The Samy Worm: How a 19 Year Old Crashed MySpace with 4KB of Code
On October 4, 2005, Samy Kamkar released one of the most legendary hacks in internet history. He was 19 years old. His worm infected over one million MySpace users in 20 hours and forced the entire platform offline.
How It Started
Kamkar wanted to learn JavaScript. He also wanted to customize his MySpace profile beyond what the platform allowed. MySpace had a 12-photo upload limit and restricted certain features. Through experimentation, Kamkar found a way to bypass these restrictions by injecting raw HTML code.
He created a script that would automatically add him as a friend to anyone who visited his profile. But there was a problem. He only had 73 friends. His page would not get many visitors. His solution? Make the script copy itself onto every visitor’s profile. The worm would spread exponentially.
The Technical Details
The worm exploited a cross-site scripting (XSS) vulnerability in MySpace’s code. The entire payload was 4 kilobytes of JavaScript. Using Asynchronous JavaScript and XML (AJAX), Kamkar bypassed MySpace’s JavaScript filters. AJAX allowed browsers to execute code in the background without user knowledge.
The payload was simple. It displayed “but most of all, samy is my hero” on your profile under the heroes section. It automatically sent Kamkar a friend request. When someone viewed an infected profile, the worm copied itself onto their page. The chain reaction continued.
The Explosive Growth
Kamkar uploaded the worm to his profile on October 4 and went to bed. He expected a few dozen new friends. By morning, he had 221 friend requests. Within hours, the numbers doubled exponentially.
By 1:30 p.m. on October 5, Kamkar had over 6,000 friend requests. The worm spread thousands of infections every few seconds. Users who deleted Kamkar from their friends list would be re-infected when they viewed any other infected profile.
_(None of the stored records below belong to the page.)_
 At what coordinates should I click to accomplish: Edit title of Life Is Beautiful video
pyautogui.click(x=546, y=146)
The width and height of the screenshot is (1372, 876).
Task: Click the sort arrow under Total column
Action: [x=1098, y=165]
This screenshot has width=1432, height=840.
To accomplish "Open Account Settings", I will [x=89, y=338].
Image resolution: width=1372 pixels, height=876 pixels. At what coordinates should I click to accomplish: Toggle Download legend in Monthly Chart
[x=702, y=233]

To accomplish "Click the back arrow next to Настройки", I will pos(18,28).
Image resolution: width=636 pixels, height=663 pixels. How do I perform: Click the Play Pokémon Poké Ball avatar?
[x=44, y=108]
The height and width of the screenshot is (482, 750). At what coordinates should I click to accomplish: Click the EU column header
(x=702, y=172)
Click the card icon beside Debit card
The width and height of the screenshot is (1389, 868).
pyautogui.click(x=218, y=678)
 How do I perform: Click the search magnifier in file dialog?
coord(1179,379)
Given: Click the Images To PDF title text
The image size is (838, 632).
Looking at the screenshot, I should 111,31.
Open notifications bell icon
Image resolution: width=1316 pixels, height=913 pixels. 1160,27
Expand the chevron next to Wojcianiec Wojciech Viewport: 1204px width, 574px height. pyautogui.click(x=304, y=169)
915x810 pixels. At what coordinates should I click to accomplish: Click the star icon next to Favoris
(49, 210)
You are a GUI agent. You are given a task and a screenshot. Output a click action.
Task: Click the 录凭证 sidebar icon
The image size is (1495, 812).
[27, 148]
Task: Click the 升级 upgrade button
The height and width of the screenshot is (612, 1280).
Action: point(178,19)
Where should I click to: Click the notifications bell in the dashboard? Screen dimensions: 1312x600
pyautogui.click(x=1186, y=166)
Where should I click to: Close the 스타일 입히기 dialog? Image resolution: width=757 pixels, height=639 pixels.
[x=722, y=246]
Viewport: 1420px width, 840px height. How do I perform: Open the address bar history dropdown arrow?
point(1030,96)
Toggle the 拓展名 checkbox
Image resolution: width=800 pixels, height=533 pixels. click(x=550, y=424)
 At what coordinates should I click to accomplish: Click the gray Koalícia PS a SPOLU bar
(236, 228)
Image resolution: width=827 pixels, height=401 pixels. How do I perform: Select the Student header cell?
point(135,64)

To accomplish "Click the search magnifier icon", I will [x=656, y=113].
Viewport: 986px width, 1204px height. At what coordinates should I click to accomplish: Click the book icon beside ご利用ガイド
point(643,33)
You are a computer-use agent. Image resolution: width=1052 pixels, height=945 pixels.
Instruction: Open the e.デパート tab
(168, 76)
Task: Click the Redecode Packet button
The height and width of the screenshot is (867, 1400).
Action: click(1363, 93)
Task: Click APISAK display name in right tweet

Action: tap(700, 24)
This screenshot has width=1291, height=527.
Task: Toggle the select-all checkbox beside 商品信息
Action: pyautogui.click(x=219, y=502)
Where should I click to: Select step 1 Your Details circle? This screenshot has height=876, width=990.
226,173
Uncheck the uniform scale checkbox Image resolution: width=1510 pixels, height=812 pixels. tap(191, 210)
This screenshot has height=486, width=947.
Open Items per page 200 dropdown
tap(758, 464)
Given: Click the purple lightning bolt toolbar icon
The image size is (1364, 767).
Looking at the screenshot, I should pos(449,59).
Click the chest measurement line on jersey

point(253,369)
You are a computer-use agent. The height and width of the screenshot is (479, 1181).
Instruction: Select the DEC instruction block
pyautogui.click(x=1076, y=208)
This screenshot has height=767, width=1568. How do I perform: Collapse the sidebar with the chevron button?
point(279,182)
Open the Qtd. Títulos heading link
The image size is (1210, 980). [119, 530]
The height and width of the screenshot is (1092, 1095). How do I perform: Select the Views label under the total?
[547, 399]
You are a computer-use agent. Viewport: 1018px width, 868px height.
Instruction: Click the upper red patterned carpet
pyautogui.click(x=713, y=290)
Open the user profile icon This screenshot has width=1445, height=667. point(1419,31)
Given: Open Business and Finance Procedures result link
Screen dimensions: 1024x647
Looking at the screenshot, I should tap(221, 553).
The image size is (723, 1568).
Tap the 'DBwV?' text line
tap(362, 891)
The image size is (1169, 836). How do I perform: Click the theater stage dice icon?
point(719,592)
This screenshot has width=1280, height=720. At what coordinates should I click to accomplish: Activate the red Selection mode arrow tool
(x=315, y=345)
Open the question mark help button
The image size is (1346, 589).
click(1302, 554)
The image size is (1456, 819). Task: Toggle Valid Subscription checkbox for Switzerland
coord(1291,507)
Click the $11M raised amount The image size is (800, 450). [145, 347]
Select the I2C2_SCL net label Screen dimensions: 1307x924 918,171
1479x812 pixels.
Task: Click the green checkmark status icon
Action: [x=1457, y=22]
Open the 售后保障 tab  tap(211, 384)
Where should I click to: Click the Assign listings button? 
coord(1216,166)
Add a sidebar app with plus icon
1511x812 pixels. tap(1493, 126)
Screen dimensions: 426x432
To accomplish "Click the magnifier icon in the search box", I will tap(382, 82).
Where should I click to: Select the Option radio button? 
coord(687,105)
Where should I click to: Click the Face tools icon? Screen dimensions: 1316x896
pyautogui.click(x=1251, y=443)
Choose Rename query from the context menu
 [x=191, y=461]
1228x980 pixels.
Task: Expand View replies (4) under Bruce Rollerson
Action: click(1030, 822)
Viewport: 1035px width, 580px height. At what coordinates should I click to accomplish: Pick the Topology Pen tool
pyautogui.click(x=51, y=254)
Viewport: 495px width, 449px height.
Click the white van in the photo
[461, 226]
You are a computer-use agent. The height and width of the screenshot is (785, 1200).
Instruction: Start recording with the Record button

At 9:30 p.m. that evening, over one million users were infected. This happened in 20 hours. The worm became the fastest-spreading virus in terms of infection rate per hour.
MySpace’s servers buckled under the load. The site went offline for several hours while engineers purged the worm from all infected profiles. When the site returned, Kamkar’s profile was deleted.
The Legal Fallout
Kamkar felt awful. He sent an anonymous email to MySpace explaining how the worm worked and how to stop it. MySpace never responded.
Six months passed. Kamkar thought he had escaped consequences. Then in early 2006, law enforcement surrounded him. The raid included the United States Secret Service, the Electronic Crimes Task Force, the Los Angeles District Attorney’s Office, and the California Highway Patrol.
Authorities seized his laptop, three desktop computers, and other electronic devices. After a year of negotiations, Kamkar accepted a plea deal. On January 31, 2007, he pleaded guilty to a felony charge of computer hacking.
The sentence was severe:
Three years of felony probation 720 hours of community service picking up trash along California highways in an orange jumpsuit $20,000 in restitution payments to MySpace A complete ban from using the internet for personal reasons during probation Permission to use only one computer with no internet access
Every Saturday at 5:00 a.m., Kamkar put on an orange jumpsuit and collected trash with the Santa Monica waste management team. His probation officer later said he was her best client.
The Aftermath
In 2008, Kamkar successfully petitioned the court to lift his probation early. He walked to the Apple Store in Santa Monica, bought a laptop, and connected to the internet at the nearest Starbucks.
The Samy worm changed web security forever. At the time of the attack, 80 to 90 percent of websites were vulnerable to similar XSS attacks. The incident brought widespread attention to cross-site scripting vulnerabilities. The industry had largely ignored these security flaws.
The Open Web Application Security Project (OWASP) launched the AntiSamy Project to create APIs allowing sites to permit user-submitted code without XSS exposure. MySpace had almost no security team at the time of the worm. They completely overhauled their security infrastructure.
Where He Is Now
Kamkar became one of the most respected white-hat hackers and security researchers in the world. He created numerous security tools and research projects. These include SkyJack (a drone-hacking device), Evercookie (which appeared in NSA documents revealed by Edward Snowden), and MagSpoof (a device that spoofs magnetic stripe cards).
In the hacker community, Kamkar is treated like royalty. Security expert Jeremiah Grossman said, “I don’t think he’s had to pay for a drink when we’re around for 10 years.”
The incident remains a pivotal moment in cybersecurity history. One person with technical knowledge brought down a major internet platform. That same person transformed from black-hat hacker to respected security researcher.